К вечеру читаю Бальзака. Но чтение идёт невнимательно... Каждый телефонный звонок отдаёт дрожью в сердце. Звонит Володя. Говорит, что вчера проводил жену к родителям во Владикавказ. Приглашает идти сегодня в кино. Но разве я могу?
    
В 7:20 вечера, наконец, звонит Варюша (я ей хотел звонить в 7:40 вечера, когда она должна прийти из института). Разговор очень короток, но как много он говорит. Даже не здоровались. Она начала с самого главного:
     — Миша, можешь прийти. Я ошиблась. Придёшь?
     — Да.
     — Но ты ведь тоже был виноват.
     — Не знаю. Может быть и так.
     — Приходи. Жду к восьми часам.
    
Вся тяжесть почти упала. Как встретимся? После Вари сразу звонит однокурсница Вера Шебаршина, приглашает завтра на именины. Отказаться неудобно (Верочку обидеть я не могу), но и обещать трудно. А затем звонок от Анатолия Боброва, говорит, что решил гулять и просит адрес Любы Кондратьевой. Анатолий молодеет!
    
В полдевятого я у Варюши. Но поговорить наедине не пришлось: после меня влетела её подруга Люба. Зовёт нас к себе. Пошли. Люба задумчивая. Пошла в баню, оставив нас вдвоём. Разговора о случившимся не было. Варя об этом не хочет вспоминать, я ещё больше. Но кое-что я всё же хочу знать. Спросил, почему она изменила своё решение только после письма, хотя в письме я ничего нового не написал. Она говорит, что в письме нашла много нового, чего она не знала (я догадываюсь, что она это знала, но не была уверена в своём знании). Немного танцевали, а больше целовались. Варюша стала не такая, как была, стала проще, доверчивей. Действительно можно сказать, что не было бы счастья, да несчастье помогло.
    
Завтра пойду к Вере Шебаршиной на день рождения, Варя говорит, что обижаться не будет. Будет сидеть дома.
    
Наступила холодная погода. Сегодня только +6. Эпидемия в квартире на кошек; дохнут кошки; уже подохло больше шести за несколько дней. Можно ли везти сюда собачку Бойку?

*****

(1) Лейка (нем. Leika сокр. слово от Leitz-Camera по названию фирмы Leitz) – узкоплёночный фотоаппарат.

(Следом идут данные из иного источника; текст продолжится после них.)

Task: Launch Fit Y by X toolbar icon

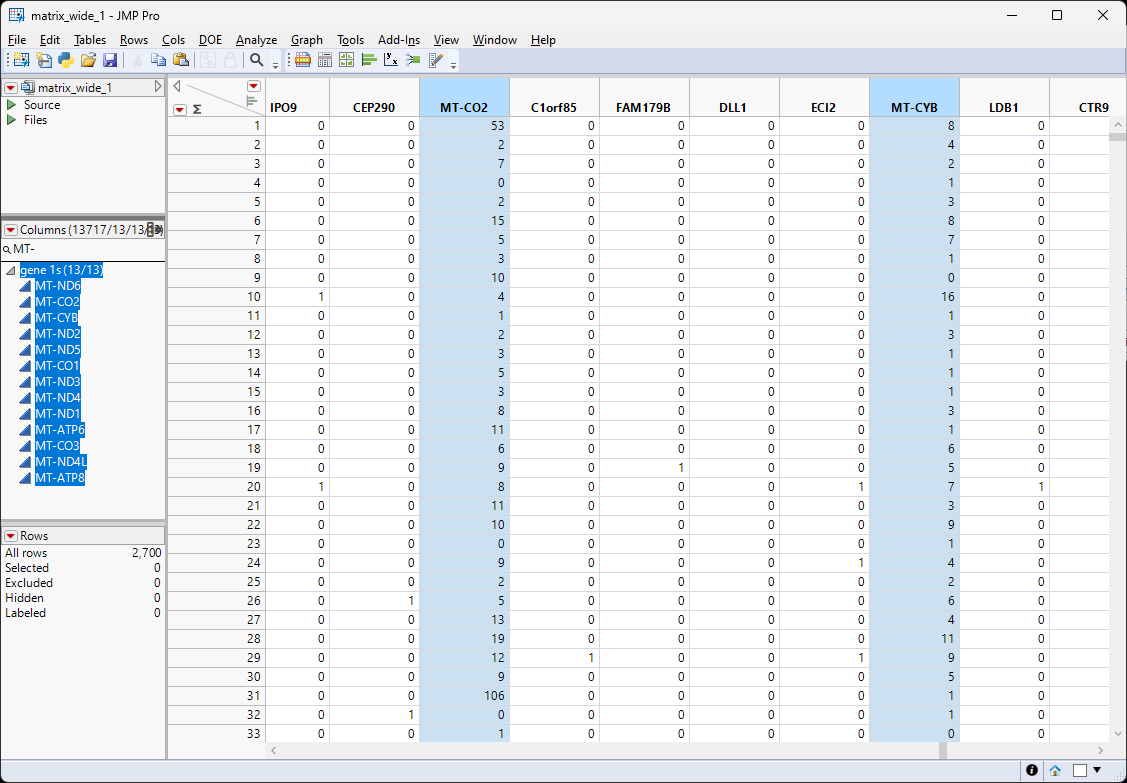Action: click(x=391, y=60)
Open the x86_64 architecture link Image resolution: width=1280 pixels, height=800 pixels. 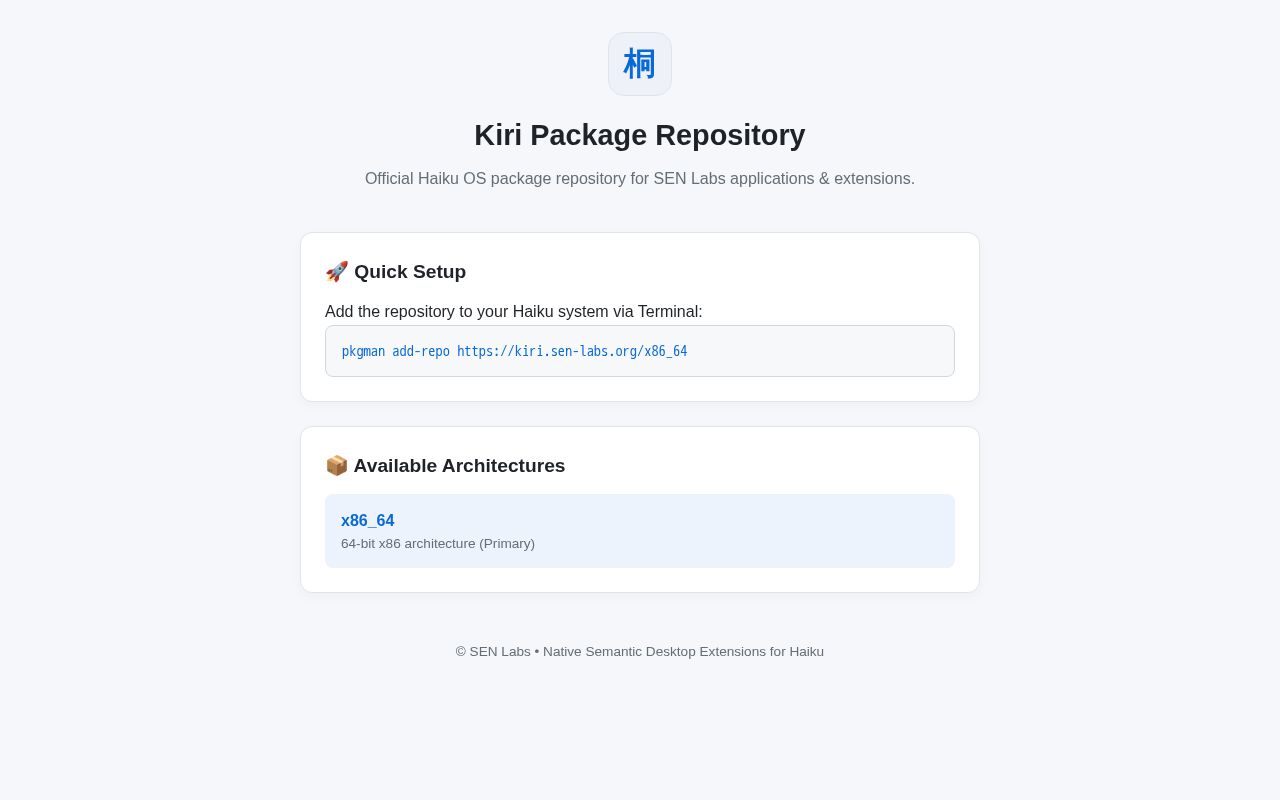[x=368, y=521]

(2) Карпинский Александр Петрович (1846/47-1936), геолог, основатель русской геологической научной школы, академик АН СССР (1925; академик Петербургской АН с 1896, академик РАН с 1917), первый выборный президент РАН (1917-25), президент АН СССР (с 1925). Один из организаторов и директор Геологического комитета (1885-1903). Основные труды по стратиграфии и палеонтологии, тектонике и палеогеографии, петрографии, генезису рудных месторождений и др.